Na disputa pelos chicletes Ping Pong e Ploc, dois dos mais famosos do país nas décadas de 1980 e 1990, a Mondelez apresentou recurso afirmando que o INPI (Instituto Nacional da Propriedade Industrial) adotou uma interpretação formalista em excesso sobre a utilização das marcas.
Como revelado pela coluna em abril, a ASC Brands & Entertainment Marcas, Consultoria e Produtos Ltda pediu ao INPI a caducidade de 15 marcas ligadas a Ping Pong e Ploc. Ela afirma conversar com parceiros sobre a possibilidade de relançar os dois produtos.
A companhia afirma haver incoerência da multinacional, que também já usou o expediente de pedir registros que pertenciam a outros, mas caducaram.
Segundo a Lei de Propriedade Intelectual brasileira, isso acontece quando a empresa que é dona da marca não a utiliza por período ininterrupto de cinco anos após a concessão do registro, quando é interrompido por mais de cinco anos consecutivos ou se é utilizada de forma diferente da que foi registrada.
No seu recurso, a Mondelez afirma que os produtos deixaram de ser comercializados em 2015, mas argumenta que a interrupção decorreu de uma estratégia empresarial para o relançamento de Ping Pong e Ploc, afastando a caracterização de abandono.
Para a ASC, são recursos meramente protelatórios porque reconhecer que não usar os nomes desde 2015 é uma admissão de culpa e, na verdade, os produtos estão fora do mercado nacional há mais tempo do que isso.
A Mondelez diz que as duas marcas permanecem como ativos de elevado valor comercial e de forte reconhecimento entre os consumidores brasileiros. Afirma também que o relançamento de marcas tradicionais exige planejamento, estudos de mercado, definição de canais de distribuição e reorganização comercial, circunstâncias que justificariam a interrupção temporária da exploração econômica.

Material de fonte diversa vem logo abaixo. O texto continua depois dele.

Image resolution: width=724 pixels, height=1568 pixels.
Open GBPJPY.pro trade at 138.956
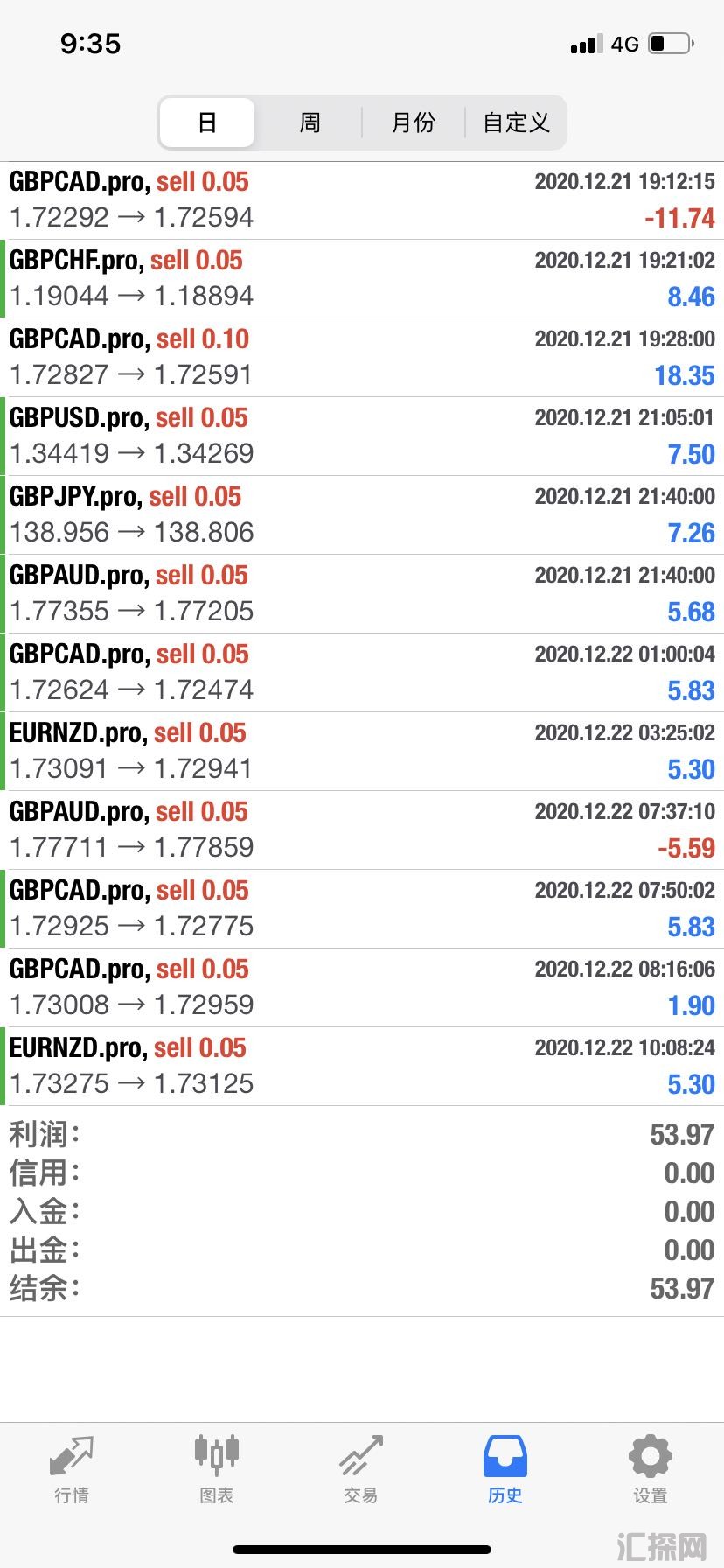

“(…) Não se pode exigir do titular uma exploração contínua e ininterrupta dissociada da realidade empresarial, sob pena de se desconsiderar a dinâmica própria do mercado e a função econômica da marca como ativo intangível”, diz o texto.
Antes disso, havia acusado a ASC Brands de “abuso de direito” e de desejar colher “onde não plantou”, tentando se aproveitar de “frutos de plantação e investimentos alheios, o que não é permitido pela legislação brasileira.” Diz que se trata de “inequívoco intuito de aproveitamento parasitário da reputação construída pela marca Ping Pong ao longo de décadas.”
Mas a rival rebate que a multinacional já adotou o mesmo expediente pelo menos três vezes. Em 2015, pediu ao INPI a caducidade da marca Lancy, alegando que o registro não era utilizado pelo titular e, por isso, deixara de cumprir sua função econômica e social.
Apresentou dois anos depois pedido semelhante contra a marca Liquifresh. Sustentou na petição que o registro permanecia sem uso efetivo e requereu sua extinção, argumentando que a manutenção da marca favorecia terceiros que buscavam se aproveitar da reputação da marca Fresh.
Mais recentemente, em 2024, fez requisição pela extinção do registro Castanha Ouro Branco. Afirmou que o titular não explorava comercialmente a marca e defendeu que o registro deveria ser extinto por não cumprir sua função econômica e social.
A coluna procurou a Mondelez por e-mail, WhatsApp e telefone nos dias 30 e 31 de julho para comentar a disputa judicial, os recursos apresentados ao INPI e esclarecer como a empresa diferencia sua posição atual dos pedidos de caducidade que ela própria formulou contra outras marcas. Até a publicação desta reportagem, a companhia não havia respondido aos contatos.